Breakthrough T1D Canada has formally asked the federal government to partner with us to launch the Breakthrough T1D Network for Canada (BTNC) – a national effort designed to speed up the path to real, lasting treatments for T1D.

This proposal didn’t come out of nowhere. It was shaped over many months with input from dozens of stakeholders – researchers, clinicians, industry experts, policymakers, and members of the T1D community – all focused on one shared goal: making sure people in Canada can benefit from breakthrough therapies for T1D as soon as possible.

Why this matters for people living with T1D
Right now, some of the most promising T1D therapies in history are moving from the lab into human trials, including therapies designed to restore the body’s ability to make insulin.

But here’s the challenge: without coordination at a national level, Canada risks seeing those trials, expertise, and future treatments happen elsewhere, meaning Canadians could wait longer to access them.

The BTNC is about changing that.

It is designed to:
• Link expertise, ideas and efforts from across the country to reduce duplication and accelerate T1D research and innovation
• Bring T1D clinical trials to Canada faster
• Support more trial sites across the country
• Help ensure successful therapies are developed, tested, and delivered here at home

For the T1D community, that means earlier access to trials, clearer pathways to new therapies, and a stronger chance that life‑changing treatments reach people in Canada sooner.
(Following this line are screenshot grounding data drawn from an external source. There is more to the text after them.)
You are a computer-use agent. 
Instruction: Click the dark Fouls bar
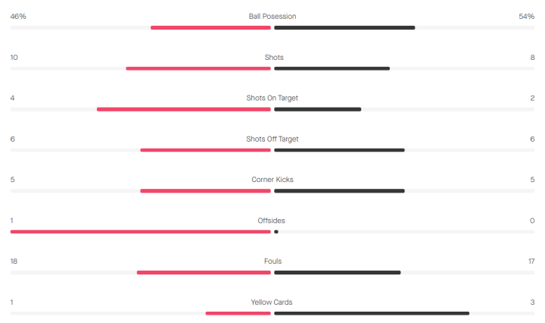[x=337, y=272]

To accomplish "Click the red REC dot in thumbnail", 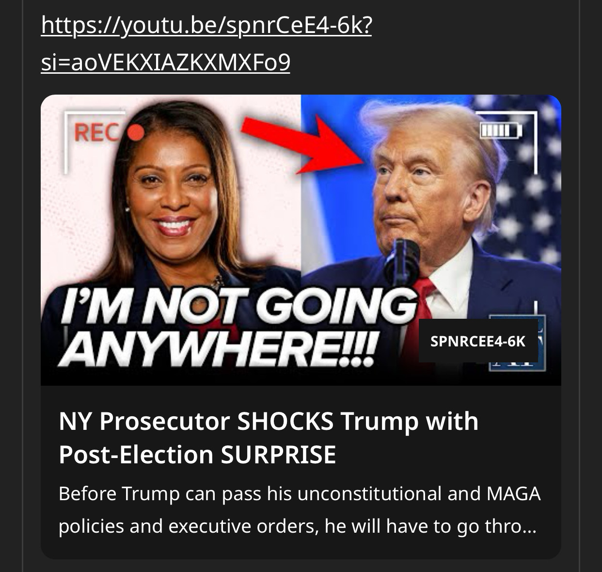I will 136,132.
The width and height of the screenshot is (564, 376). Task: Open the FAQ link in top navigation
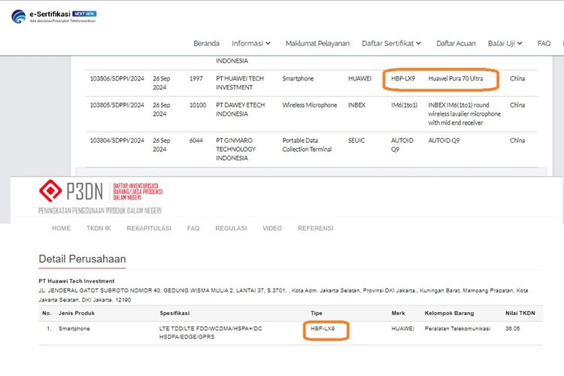(x=544, y=44)
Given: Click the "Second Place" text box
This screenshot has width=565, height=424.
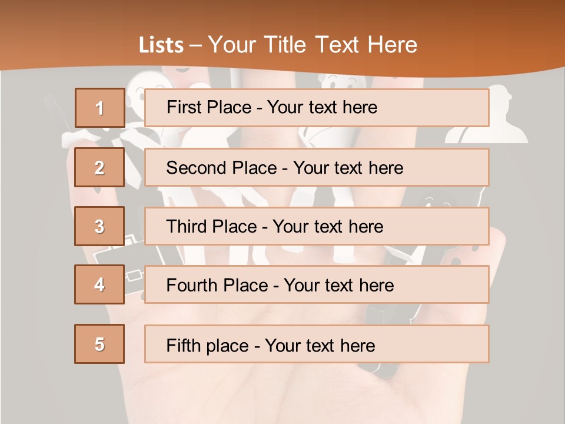Looking at the screenshot, I should 317,167.
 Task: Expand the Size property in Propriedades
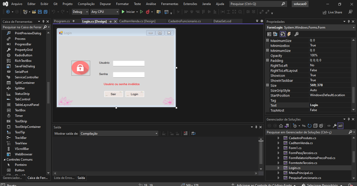(267, 85)
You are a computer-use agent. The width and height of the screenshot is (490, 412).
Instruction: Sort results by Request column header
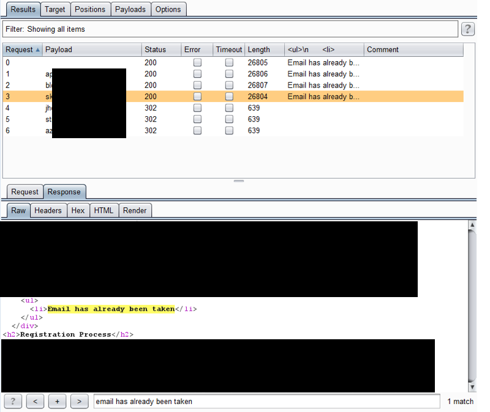click(x=22, y=50)
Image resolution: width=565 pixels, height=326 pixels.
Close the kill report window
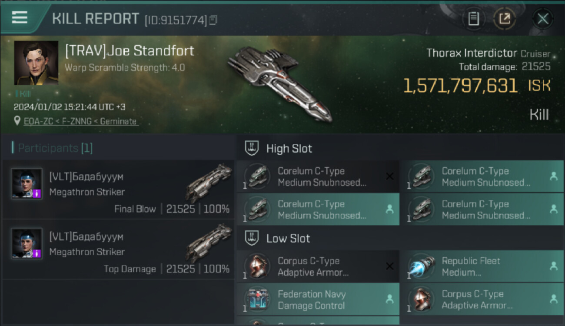pyautogui.click(x=542, y=19)
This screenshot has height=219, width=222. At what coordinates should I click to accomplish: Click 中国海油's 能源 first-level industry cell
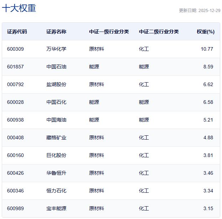(x=94, y=120)
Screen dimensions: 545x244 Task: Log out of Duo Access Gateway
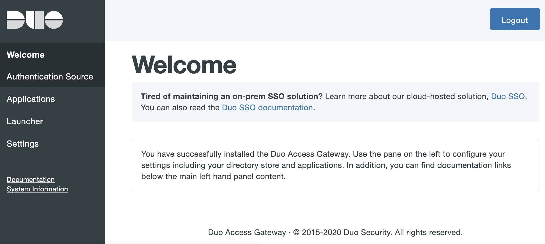(515, 19)
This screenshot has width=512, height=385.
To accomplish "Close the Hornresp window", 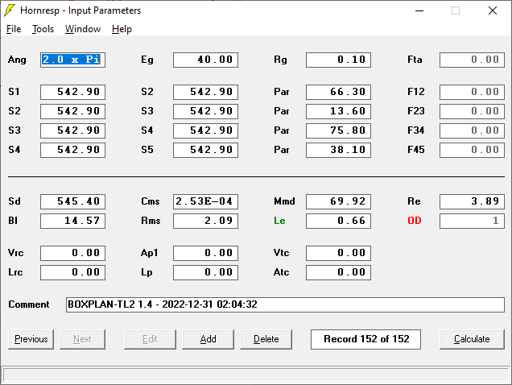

What exactly is the Breakthrough T1D Network for Canada?
The BTNC is not a new building or a single research project.
It is a coordinated national network that would connect researchers, clinicians, hospitals, industry partners, and people living with T1D under one clear plan, with shared priorities, timelines, and standards.

In practical terms, the BTNC would:
• Actively manage a national portfolio of T1D research initiatives and trials
• Help trial sites launch and run studies more efficiently
• Support shared training, protocols, and knowledge‑sharing
• Work with partners to move successful therapies toward real‑world use

How this fits with Project ACT
If you’re familiar with Project ACT, this may sound aligned — and that’s intentional.

Project ACT is Breakthrough T1D’s global strategy to accelerate cell therapies as cures for T1D, by addressing not just science, but clinical trials, regulation, access, and health‑system readiness. The BTNC is a key part of how we’re achieving that strategy here in Canada. It focuses on making sure Canada has the systems, coordination, and partnerships needed to turn global progress into real access for people living with T1D here: not years later, and not somewhere else first.

Built with community and partner input
This proposal reflects conversations with dozens of stakeholders, including people from across the T1D research and innovation ecosystem. Their input helped shape a plan that is practical, realistic, and focused on results. We are grateful to the Stem Cell Network for their partnership and to the following organizations for their generous support of this stakeholder engagement work:

• Vertex Pharmaceuticals
• Sana Biotechnology
• Novo Nordisk Canada
• Allarta Life Science

Thanks to all those who participated in stakeholder consultations. Your willingness to share perspectives, ask hard questions, and keep the focus on people living with T1D helped strengthen this proposal and ensure it reflects real community priorities.

What happens next
The federal government is now considering our proposal.
If approved, this partnership would represent a significant step toward:
• Faster progress toward cures
• Stronger clinical trial opportunities in Canada
• A future where people living with T1D spend less time managing the disease and more time living their lives
• Global leadership for Canada in T1D research and trials

We’ll continue to keep you informed, and we’ll continue to advocate – alongside you – for a future without T1D.

Thank you for being part of this journey.